There should be some attempt to find a well-managed hospital, work out what percentage of its costs are allocated to administration and to general salaries, and then to lay down a legal maximum to be adhered to following privatisation. For example, if a well-managed hospital spent 10% of its revenue on administration, and 50% on salaries, including those of non-administration workers, then all hospitals would be required to keep within those limits, preventing a shocking increase in self-serving bureaucratic bills following privatisation. Some kind of limit on insurance premiums should also be in place.

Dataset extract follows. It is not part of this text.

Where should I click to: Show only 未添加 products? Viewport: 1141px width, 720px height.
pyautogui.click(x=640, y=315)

For example, if there were Gold, Silver and Bronze packages, they would each be subject to limits defined as a percentage of the average annual salary in the country, with possibly an uncapped Platinum service for people of truly extensive financial means. To do otherwise, based on “libertarian” principles, would simply lead to escalating levels of fraud and the doubling or trebling of healthcare as a percentage of GDP, with no improvement in services.

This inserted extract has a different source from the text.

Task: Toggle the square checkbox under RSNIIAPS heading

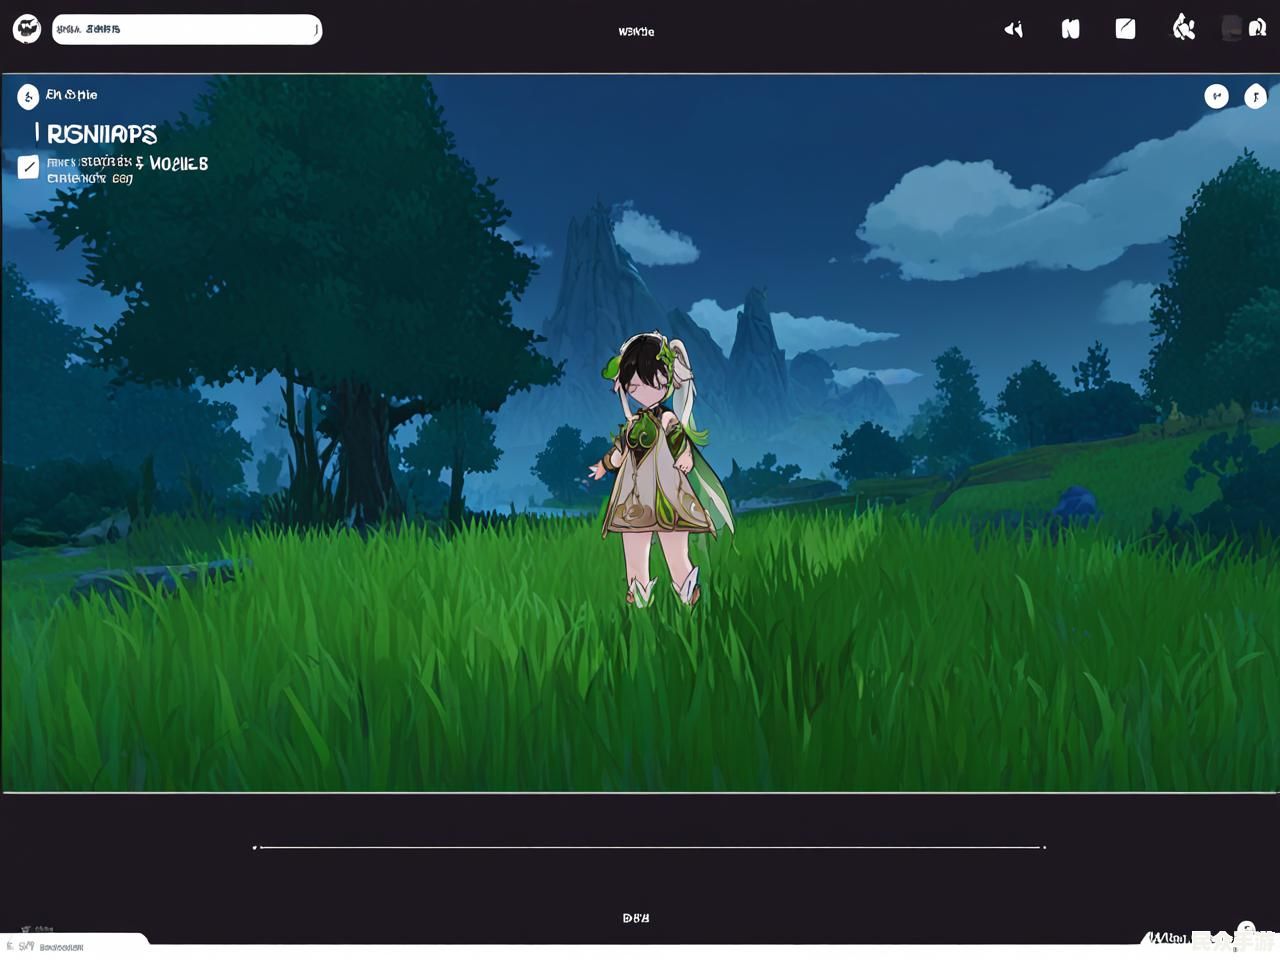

In the case of education, once again, there must be a limit to most of the possible fees. Poor education ought to be held to account, but once again not by cash compensation, but by suing the schools in the courts and forcing the sacking of the teachers involved. Schools ought to be legally prohibited from taking out insurance against such suits (which cost money to defend), as otherwise they will simply take out large insurance packages and pass the cost on in higher fees.
Libertarianism and fraud
I think it likely that the Libertarian Alliance would oppose the general thrust of my argument here, but this article is submitted for the purpose of generating discussion. I think the fraudulent nature of what passes for the market has got to be addressed by libertarians in some way. We can no longer assume that the market will heal all ills, but the way I see it is that one or two Acts of Parliament—not constant legislation, and certainly not regulatory bodies—should be used to define good business practice, with the courts doing the rest of the work.
It seems to me that there is nothing in libertarianism, or in English Common Law, that opposes the principle that there do need to be some laws limiting corporate behaviour. Part of the problem is that we have lost our moral compass, and that makes the operation of the free market tend towards Chinese or Arab models. Why should the whole of society exist purely for the benefit of a few parasitical industries?